(The data)
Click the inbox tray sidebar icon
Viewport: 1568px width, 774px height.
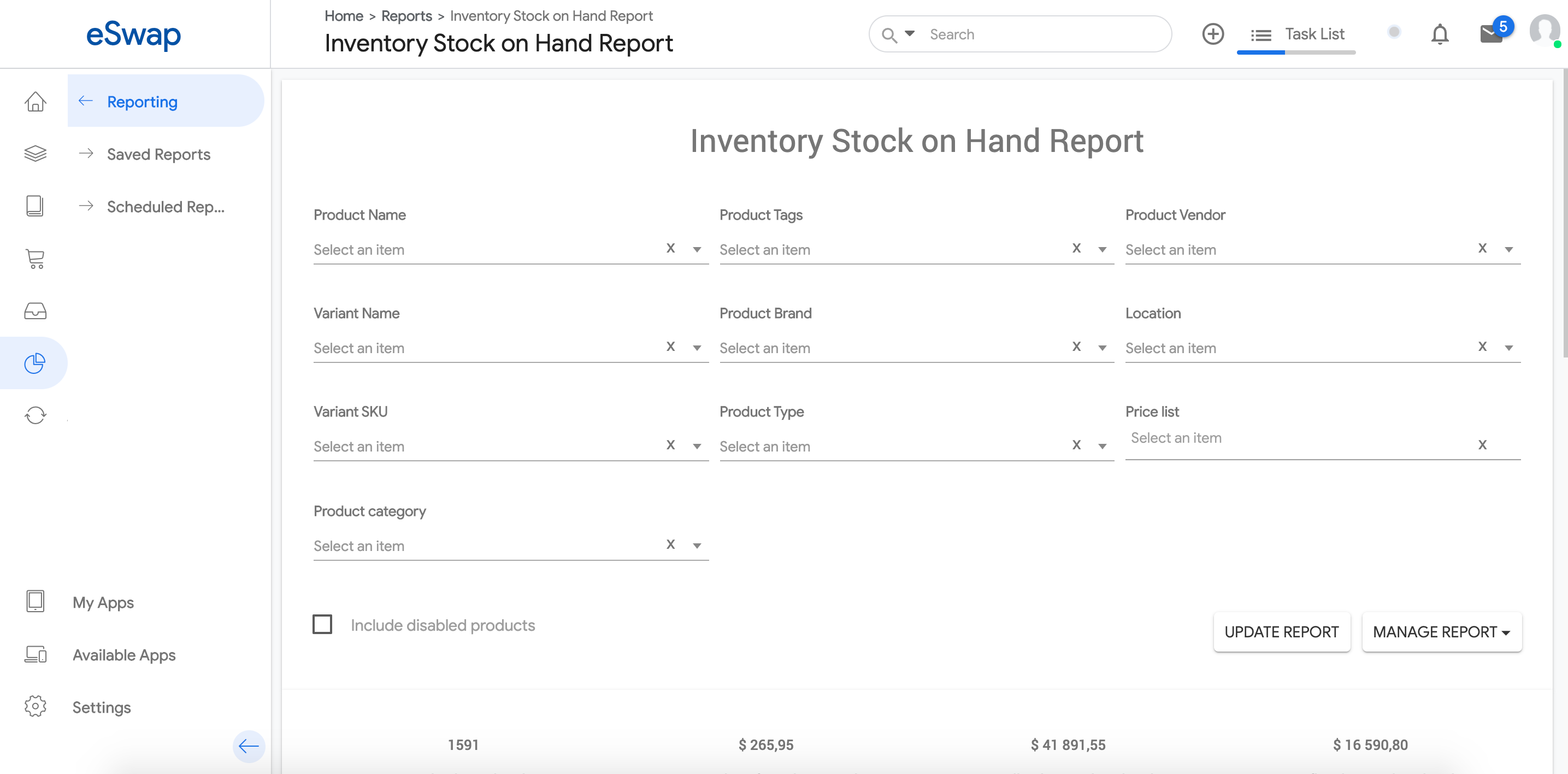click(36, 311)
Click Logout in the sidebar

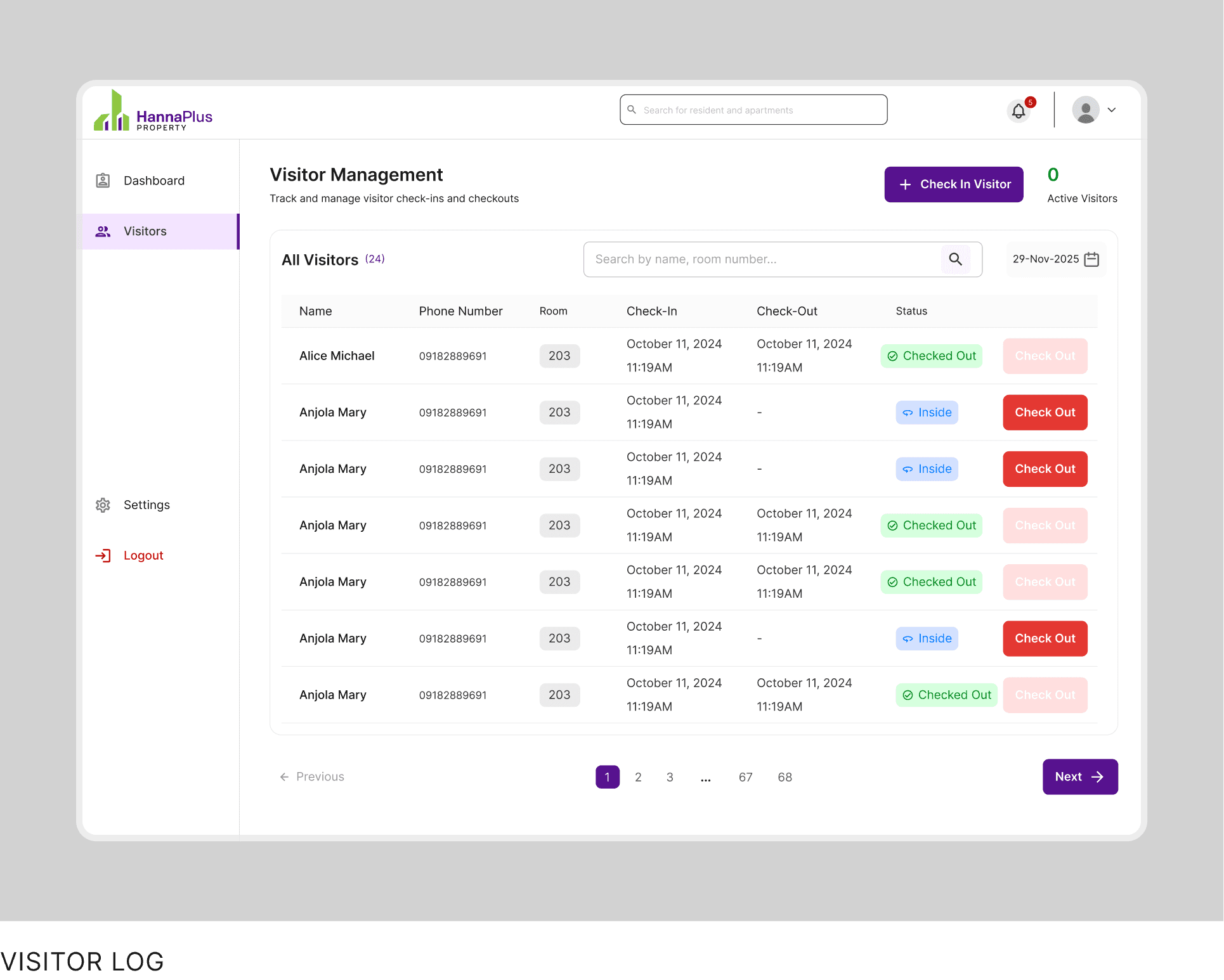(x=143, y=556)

(Your task) Set every record down verbatim. No pictures belong in the copy.

(Result for this exercise)
Click the inbox tray sidebar icon
Viewport: 1568px width, 774px height.
click(36, 311)
Click Logout in the sidebar

(x=143, y=556)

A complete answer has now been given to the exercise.